*** Opening Data shown ***

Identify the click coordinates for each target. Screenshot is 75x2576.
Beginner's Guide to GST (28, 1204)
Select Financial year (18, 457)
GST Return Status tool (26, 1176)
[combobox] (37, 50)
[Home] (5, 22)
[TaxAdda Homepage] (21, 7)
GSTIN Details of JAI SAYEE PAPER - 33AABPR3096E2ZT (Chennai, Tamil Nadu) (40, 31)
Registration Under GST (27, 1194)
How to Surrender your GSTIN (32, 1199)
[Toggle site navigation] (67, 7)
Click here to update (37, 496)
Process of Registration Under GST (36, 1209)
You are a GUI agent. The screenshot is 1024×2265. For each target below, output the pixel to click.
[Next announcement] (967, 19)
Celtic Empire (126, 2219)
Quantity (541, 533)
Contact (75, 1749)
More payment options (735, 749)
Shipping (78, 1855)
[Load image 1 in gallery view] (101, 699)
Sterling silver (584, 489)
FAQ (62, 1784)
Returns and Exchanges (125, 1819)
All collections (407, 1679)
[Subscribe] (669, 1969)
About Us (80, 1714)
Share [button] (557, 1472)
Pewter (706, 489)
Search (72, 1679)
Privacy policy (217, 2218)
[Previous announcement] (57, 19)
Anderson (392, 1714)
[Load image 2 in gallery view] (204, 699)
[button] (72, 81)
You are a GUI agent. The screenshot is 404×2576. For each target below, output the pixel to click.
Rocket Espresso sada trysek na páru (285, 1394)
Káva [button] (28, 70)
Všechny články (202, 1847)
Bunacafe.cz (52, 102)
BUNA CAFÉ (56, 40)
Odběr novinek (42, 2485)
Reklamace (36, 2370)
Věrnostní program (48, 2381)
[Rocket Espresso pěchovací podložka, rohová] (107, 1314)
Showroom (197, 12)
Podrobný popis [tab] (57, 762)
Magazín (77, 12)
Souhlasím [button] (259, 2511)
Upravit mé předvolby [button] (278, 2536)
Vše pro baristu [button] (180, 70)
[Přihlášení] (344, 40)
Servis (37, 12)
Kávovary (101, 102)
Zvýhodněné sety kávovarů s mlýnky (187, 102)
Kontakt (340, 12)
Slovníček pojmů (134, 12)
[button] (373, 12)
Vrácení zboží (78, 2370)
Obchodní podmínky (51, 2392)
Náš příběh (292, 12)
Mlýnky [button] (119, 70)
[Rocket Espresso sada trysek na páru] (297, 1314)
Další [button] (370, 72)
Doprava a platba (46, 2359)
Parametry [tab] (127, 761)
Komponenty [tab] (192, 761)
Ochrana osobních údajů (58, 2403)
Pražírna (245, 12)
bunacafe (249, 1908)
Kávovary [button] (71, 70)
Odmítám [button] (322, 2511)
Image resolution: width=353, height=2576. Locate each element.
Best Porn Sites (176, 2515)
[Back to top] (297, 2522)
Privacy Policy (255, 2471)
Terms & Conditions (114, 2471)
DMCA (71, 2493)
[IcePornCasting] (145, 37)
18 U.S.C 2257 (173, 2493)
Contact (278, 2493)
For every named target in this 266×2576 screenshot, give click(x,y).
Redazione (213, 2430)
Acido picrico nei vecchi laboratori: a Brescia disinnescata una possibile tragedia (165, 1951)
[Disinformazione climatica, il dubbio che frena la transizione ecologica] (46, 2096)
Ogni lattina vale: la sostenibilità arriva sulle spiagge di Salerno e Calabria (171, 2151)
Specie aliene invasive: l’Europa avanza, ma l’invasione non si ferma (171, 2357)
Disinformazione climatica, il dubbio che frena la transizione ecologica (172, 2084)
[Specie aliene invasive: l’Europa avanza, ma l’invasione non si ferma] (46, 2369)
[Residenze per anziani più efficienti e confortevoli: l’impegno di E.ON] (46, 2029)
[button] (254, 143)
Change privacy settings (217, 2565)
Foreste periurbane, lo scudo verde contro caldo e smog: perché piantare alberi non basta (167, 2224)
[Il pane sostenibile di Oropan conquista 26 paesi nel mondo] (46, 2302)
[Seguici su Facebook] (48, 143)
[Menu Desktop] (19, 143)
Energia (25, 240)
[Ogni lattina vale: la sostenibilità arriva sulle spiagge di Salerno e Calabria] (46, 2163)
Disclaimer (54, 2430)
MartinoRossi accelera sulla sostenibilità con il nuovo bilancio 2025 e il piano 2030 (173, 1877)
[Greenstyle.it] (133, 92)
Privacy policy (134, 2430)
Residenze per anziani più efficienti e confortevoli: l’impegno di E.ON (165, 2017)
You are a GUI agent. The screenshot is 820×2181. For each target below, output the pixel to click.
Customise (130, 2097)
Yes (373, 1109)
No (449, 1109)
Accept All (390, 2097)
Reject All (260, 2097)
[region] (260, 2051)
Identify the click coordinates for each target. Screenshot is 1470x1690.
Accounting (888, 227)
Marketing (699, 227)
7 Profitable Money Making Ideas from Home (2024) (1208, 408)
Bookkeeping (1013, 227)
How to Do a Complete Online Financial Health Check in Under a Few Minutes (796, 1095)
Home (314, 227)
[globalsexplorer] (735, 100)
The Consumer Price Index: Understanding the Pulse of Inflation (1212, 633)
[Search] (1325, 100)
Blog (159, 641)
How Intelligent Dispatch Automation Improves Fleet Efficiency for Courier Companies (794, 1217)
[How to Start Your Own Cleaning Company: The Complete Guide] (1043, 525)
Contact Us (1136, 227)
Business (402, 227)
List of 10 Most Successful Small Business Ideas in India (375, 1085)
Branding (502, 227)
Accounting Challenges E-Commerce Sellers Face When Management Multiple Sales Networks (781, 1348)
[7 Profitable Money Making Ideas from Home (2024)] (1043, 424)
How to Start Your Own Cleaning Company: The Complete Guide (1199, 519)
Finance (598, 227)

*** Closing Data shown ***

What you should do: What you give back should be only the lines of the records above, starting at the line with "MartinoRossi accelera sulla" and ending at the line with "Screenshot is 1470x1690.", restated word for word.

Answer below:
MartinoRossi accelera sulla sostenibilità con il nuovo bilancio 2025 e il piano 2030 (173, 1877)
[Greenstyle.it] (133, 92)
Privacy policy (134, 2430)
Residenze per anziani più efficienti e confortevoli: l’impegno di E.ON (165, 2017)
You are a GUI agent. The screenshot is 820×2181. For each target below, output the pixel to click.
Customise (130, 2097)
Yes (373, 1109)
No (449, 1109)
Accept All (390, 2097)
Reject All (260, 2097)
[region] (260, 2051)
Identify the click coordinates for each target. Screenshot is 1470x1690.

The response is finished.